# Selected extract
* * *

Of the traditional types listed above, only preferred stock holdings are easily added to during upward interest rate movements, and cheap to take profits on when rates fall. The downside on all of these is their callability, in best-yield-first order. Wall Street loves these securities because they command the highest possible trading costs --- costs that need not be disclosed to the consumer, particularly at issue.
Unit trusts are traditional securities set to music, a tune that generally assures the investor of a higher yield than is possible through personal portfolio creation. There are several additional advantages: instant diversification, quality, and monthly cash flow that may include principal (better in rising rate markets, ya follow?), and insulation from year-end swap scams.
Unfortunately, the unit trusts are not managed, so there are few capital gains distributions to smile about, and once all of the securities are redeemed, the party is over. Trading opportunities, the very heart and soul of successful portfolio management, are practically non-existent.
What if you could own common stock in companies that manage the traditional income securities and other recognized income producers like real estate, energy production, mortgages, etc.? Closed end funds (CEFs), REITs, and royalty trusts demand your attention --- and don’t let the idea of “leverage” spook you.

* * *

# Information supplied
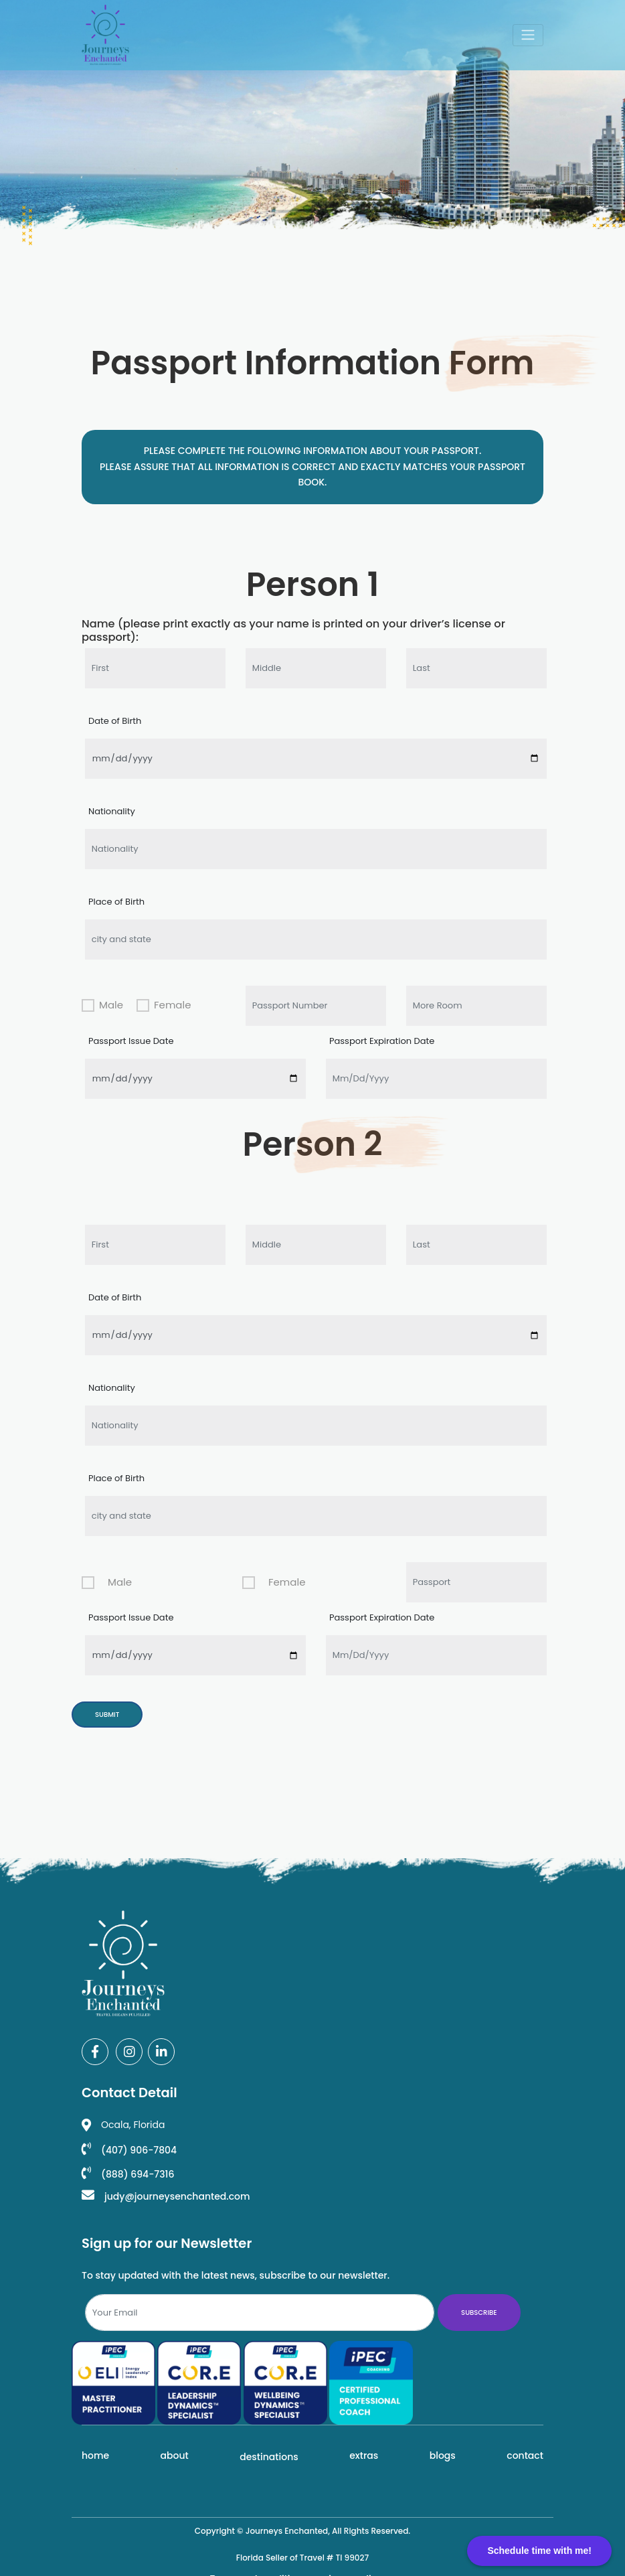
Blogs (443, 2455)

* * *

# Complete the following
1) In the income securities text, which traditional holdings are easily added to when interest rates move upward?
2) Reproduce everything in the income securities text from "Of the traditional" down to "year-end swap scams.".
3) Carry on the income securities text from the point where it stops.
The listing can be set aside for what follows.

# Final answers
1) Preferred stock holdings.

2)
Of the traditional types listed above, only preferred stock holdings are easily added to during upward interest rate movements, and cheap to take profits on when rates fall. The downside on all of these is their callability, in best-yield-first order. Wall Street loves these securities because they command the highest possible trading costs --- costs that need not be disclosed to the consumer, particularly at issue.
Unit trusts are traditional securities set to music, a tune that generally assures the investor of a higher yield than is possible through personal portfolio creation. There are several additional advantages: instant diversification, quality, and monthly cash flow that may include principal (better in rising rate markets, ya follow?), and insulation from year-end swap scams.

3)
AAA corporate bonds, and utility preferred stocks are “leverage”. The sacred 30-year treasury bond is “leverage”. Most corporations, all governments (and most private citizens) use leverage. Without leverage, most people would be commuting to work on bicycles.
Every CEF can be researched as part of your selection process to determine how much leverage is involved, and the benefits --- you’re not going to be happy when you realize what you’ve been talked out of.
CEFs, and the other investment company securities mentioned, are managed by professionals who are not taking their direction from the IRA & 401(k) mob. They provide you the opportunity to have a properly structured portfolio with a significantly higher yield, even after the management fees that are inside.
Certainly, a REIT or royalty trust is more risky than a CEF comprised of preferred stocks or corporate bonds, but here you have a way to participate in the widest variety of fixed and variable income alternatives in a much more manageable form. When prices rise, profit taking is routine in a liquid market; when prices fall, you can add to your position, increasing your yield and reducing your cost basis at the same time.
Now don’t start to salivate about the prospect of throwing all your money into real estate and/or gas and oil pipelines. Diversify properly as you would with any other investments, and make sure that your living expenses (actual or projected) are taken care of by the less risky CEFs in the portfolio.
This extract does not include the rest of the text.